- [What is required]:
Retype the full set of records. Keep every character identical.

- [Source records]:

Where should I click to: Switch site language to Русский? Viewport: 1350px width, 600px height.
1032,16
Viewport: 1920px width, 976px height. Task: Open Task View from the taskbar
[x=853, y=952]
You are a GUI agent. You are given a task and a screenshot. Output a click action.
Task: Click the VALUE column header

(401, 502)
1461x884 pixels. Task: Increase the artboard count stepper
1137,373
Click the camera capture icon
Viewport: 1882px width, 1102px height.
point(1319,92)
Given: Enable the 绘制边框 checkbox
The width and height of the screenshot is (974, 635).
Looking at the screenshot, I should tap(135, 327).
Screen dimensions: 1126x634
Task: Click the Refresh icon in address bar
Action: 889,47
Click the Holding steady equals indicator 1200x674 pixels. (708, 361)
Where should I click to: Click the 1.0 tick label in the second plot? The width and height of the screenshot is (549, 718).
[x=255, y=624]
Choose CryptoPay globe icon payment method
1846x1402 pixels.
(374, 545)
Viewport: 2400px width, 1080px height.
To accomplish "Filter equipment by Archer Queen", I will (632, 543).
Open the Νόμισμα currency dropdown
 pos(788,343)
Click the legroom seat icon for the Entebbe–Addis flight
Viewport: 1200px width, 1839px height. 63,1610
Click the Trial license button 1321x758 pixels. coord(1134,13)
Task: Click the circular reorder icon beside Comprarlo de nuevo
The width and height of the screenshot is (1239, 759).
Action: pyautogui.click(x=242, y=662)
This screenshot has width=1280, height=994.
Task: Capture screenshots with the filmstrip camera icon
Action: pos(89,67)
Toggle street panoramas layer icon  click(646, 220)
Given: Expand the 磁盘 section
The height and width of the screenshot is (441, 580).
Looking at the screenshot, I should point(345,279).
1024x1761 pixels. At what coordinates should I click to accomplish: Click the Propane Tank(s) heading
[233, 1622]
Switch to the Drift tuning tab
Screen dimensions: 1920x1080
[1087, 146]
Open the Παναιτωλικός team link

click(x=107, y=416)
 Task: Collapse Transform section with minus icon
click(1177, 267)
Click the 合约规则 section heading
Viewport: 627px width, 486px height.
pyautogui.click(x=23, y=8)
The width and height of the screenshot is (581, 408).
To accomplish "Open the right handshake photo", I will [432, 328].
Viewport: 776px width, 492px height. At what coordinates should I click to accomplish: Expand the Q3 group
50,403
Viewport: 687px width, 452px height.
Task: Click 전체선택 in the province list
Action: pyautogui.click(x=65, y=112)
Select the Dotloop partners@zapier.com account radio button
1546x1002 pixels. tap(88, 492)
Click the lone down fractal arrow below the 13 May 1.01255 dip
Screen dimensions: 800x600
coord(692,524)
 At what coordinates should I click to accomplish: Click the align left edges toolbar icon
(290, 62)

- [Task solution]:
Where should I click to: Switch site language to Русский? Viewport: 1350px width, 600px height.
1032,16
Viewport: 1920px width, 976px height. Task: Open Task View from the taskbar
[x=853, y=952]
You are a GUI agent. You are given a task and a screenshot. Output a click action.
Task: Click the VALUE column header

(401, 502)
1461x884 pixels. Task: Increase the artboard count stepper
1137,373
Click the camera capture icon
Viewport: 1882px width, 1102px height.
point(1319,92)
Given: Enable the 绘制边框 checkbox
The width and height of the screenshot is (974, 635).
Looking at the screenshot, I should tap(135, 327).
Screen dimensions: 1126x634
Task: Click the Refresh icon in address bar
Action: 889,47
Click the Holding steady equals indicator 1200x674 pixels. (708, 361)
Where should I click to: Click the 1.0 tick label in the second plot? The width and height of the screenshot is (549, 718).
[x=255, y=624]
Choose CryptoPay globe icon payment method
1846x1402 pixels.
(374, 545)
Viewport: 2400px width, 1080px height.
To accomplish "Filter equipment by Archer Queen", I will (632, 543).
Open the Νόμισμα currency dropdown
 pos(788,343)
Click the legroom seat icon for the Entebbe–Addis flight
Viewport: 1200px width, 1839px height. 63,1610
Click the Trial license button 1321x758 pixels. coord(1134,13)
Task: Click the circular reorder icon beside Comprarlo de nuevo
The width and height of the screenshot is (1239, 759).
Action: pyautogui.click(x=242, y=662)
This screenshot has width=1280, height=994.
Task: Capture screenshots with the filmstrip camera icon
Action: pos(89,67)
Toggle street panoramas layer icon  click(646, 220)
Given: Expand the 磁盘 section
The height and width of the screenshot is (441, 580).
Looking at the screenshot, I should point(345,279).
1024x1761 pixels. At what coordinates should I click to accomplish: Click the Propane Tank(s) heading
[233, 1622]
Switch to the Drift tuning tab
Screen dimensions: 1920x1080
[1087, 146]
Open the Παναιτωλικός team link

click(x=107, y=416)
 Task: Collapse Transform section with minus icon
click(1177, 267)
Click the 合约规则 section heading
Viewport: 627px width, 486px height.
pyautogui.click(x=23, y=8)
The width and height of the screenshot is (581, 408).
To accomplish "Open the right handshake photo", I will [432, 328].
Viewport: 776px width, 492px height. At what coordinates should I click to accomplish: Expand the Q3 group
50,403
Viewport: 687px width, 452px height.
Task: Click 전체선택 in the province list
Action: pyautogui.click(x=65, y=112)
Select the Dotloop partners@zapier.com account radio button
1546x1002 pixels. tap(88, 492)
Click the lone down fractal arrow below the 13 May 1.01255 dip
Screen dimensions: 800x600
coord(692,524)
 At what coordinates should I click to accomplish: Click the align left edges toolbar icon
(290, 62)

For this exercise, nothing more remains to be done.